À l’audience du 10 décembre 2018, M. Abdinur n’a pas pu me fournir de détails satisfaisants sur ses liens familiaux. À l’audience, M. Abdinur n’a pas pu se souvenir de renseignements de base, dont le nom de la personne qui l’avait accompagné au cours des nombreuses heures de voyage depuis le Kenya jusqu’au Canada. Des membres de sa famille apparaissaient et disparaissaient à volonté dans ses récits, au fil des ans, dont plusieurs belles‑mères, demi‑frères ou demi-sœurs, tantes et cousins, et leur présence ou leur absence était conçue pour convenir aux besoins de sa situation. Je puis admettre que les antécédents familiaux que l’agent de libération conditionnelle a établis aient pu contenir quelques erreurs, mais la simple quantité d’inexactitudes, prise en considération avec les autres déclarations que M. Abdinur a faites au fil des ans au SCC, à l’ASFC et à des agents d’immigration, y compris son manque de précision à l’audience tenue en décembre, m’ont amené à conclure que M. Abdinur tente délibérément de m’induire en erreur à propos de l’endroit où se trouvent les membres de sa famille, et même de leur identité.

[38]  Ces affirmations semblent être la raison pour laquelle l’explication de M. Abdinur a été rejetée, ainsi qu’être données comme motifs distincts pour mettre en doute sa crédibilité. Pour les motifs qui suivent, je conclus qu’elles aussi sont déraisonnables.

(2)  L’incapacité de M. Abdinur de fournir le nom de la personne l’ayant accompagné depuis le Kenya jusqu’au Canada

[39]  M. Abdinur était âgé de cinq ans quand il est venu au Canada, soit plus de 25 ans avant la date de son audience. Il est déraisonnable, selon moi, de conclure que cette incapacité de se souvenir du nom de la tante qui l’avait accompagné à bord de ce vol mine sa crédibilité, peu importe le nombre d’heures qu’a duré ce vol. Il n’est pas raisonnable de présumer qu’une personne âgée de 30 ans se souviendrait forcément de ce détail d’un fait qui est survenu à une époque où elle était âgée de cinq ans, même si elle se souvient d’autres.

[40]  Il est également important de rappeler quelle est la question en litige pertinente : si M. Abdinur a en Somalie de la famille sur laquelle il peut compter. La pertinence du nom de la tante du cousin qui l’a accompagné depuis le Kenya jusqu’au Canada en 1994 ne saute pas tout de suite aux yeux, et la déléguée du ministre ne dit pas pourquoi elle a considéré qu’il s’agissait d’un [traduction« renseignemen[t] de base ». Comme la Cour l’a décrété, les décisions relatives à la crédibilité ne devraient pas reposer sur un « test de mémoire », pas plus que sur une analyse trop détaillée de questions sans pertinence ou périphériques par rapport à la demande d’asile : Shabab c Canada (Citoyenneté et Immigration), 2016 CF 872 au para 39; Lawani c Canada (Citoyenneté et Immigration), 2018 CF 924 au para 23.

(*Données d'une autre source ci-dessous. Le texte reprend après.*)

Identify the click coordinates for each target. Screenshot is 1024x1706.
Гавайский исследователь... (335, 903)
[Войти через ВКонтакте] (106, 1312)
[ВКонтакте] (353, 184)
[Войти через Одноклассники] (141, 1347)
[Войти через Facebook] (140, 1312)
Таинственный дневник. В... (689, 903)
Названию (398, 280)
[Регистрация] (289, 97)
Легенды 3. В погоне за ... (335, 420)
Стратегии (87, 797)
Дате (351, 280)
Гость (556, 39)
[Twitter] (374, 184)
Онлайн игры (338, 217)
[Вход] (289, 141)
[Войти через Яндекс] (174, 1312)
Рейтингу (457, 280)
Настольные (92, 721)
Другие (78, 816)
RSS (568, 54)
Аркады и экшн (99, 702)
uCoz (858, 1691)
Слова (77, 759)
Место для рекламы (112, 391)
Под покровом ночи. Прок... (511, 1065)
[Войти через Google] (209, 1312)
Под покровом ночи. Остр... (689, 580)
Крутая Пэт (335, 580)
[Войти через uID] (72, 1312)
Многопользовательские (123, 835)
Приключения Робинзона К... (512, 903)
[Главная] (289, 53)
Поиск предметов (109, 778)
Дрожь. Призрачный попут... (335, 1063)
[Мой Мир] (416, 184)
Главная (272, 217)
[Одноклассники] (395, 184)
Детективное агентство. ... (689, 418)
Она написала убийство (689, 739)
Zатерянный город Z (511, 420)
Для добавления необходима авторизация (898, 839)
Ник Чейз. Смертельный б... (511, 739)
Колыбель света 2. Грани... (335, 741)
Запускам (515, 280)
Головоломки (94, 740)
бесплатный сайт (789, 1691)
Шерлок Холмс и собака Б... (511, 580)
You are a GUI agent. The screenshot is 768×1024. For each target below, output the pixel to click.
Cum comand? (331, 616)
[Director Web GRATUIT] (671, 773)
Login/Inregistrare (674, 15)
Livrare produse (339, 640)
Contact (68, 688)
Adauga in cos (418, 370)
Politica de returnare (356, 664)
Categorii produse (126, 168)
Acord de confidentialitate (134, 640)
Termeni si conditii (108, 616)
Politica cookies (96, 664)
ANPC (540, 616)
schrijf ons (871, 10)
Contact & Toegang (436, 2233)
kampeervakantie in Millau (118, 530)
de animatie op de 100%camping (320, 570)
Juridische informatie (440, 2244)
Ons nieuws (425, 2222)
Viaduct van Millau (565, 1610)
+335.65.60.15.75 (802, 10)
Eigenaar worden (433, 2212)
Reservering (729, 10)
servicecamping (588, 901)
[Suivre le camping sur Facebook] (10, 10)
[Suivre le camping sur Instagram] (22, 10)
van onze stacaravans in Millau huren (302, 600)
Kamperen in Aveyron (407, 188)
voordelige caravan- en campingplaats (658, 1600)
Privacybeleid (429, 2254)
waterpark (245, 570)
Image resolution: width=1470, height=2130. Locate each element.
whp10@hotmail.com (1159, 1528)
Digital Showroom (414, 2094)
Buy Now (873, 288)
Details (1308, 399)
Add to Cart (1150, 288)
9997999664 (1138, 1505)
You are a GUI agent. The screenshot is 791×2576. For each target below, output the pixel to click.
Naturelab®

[41]  Je signale également qu’il était inexact de la part de la déléguée du ministre de dire simplement que, durant l’audience, [traduction« M. Abdinur n’a[vait] pas pu se souvenir » de ces renseignements. L’affidavit qu’il a déposé après cette audience confirmait qu’il ignorait tout simplement le nom de la femme, qui était une tante de son cousin.

(3)  L’apparition et la disparition de membres de la famille dans les récits de M. Abdinur

[42]  L’affirmation selon laquelle [traduction« [d]es membres de sa famille apparaissaient et disparaissaient à volonté » dans les récits de M. Abdinur, au fil des ans, et que [traduction« leur présence ou leur absence était conçue pour convenir aux besoins de sa situation » est forte. Si elle était justifiée, et pertinente pour ce qui était de savoir si M. Abdinur avait de la famille qui pouvait le soutenir en Somalie, il s’agirait certes d’un élément qui aurait une incidence sur la crédibilité de M. Abdinur.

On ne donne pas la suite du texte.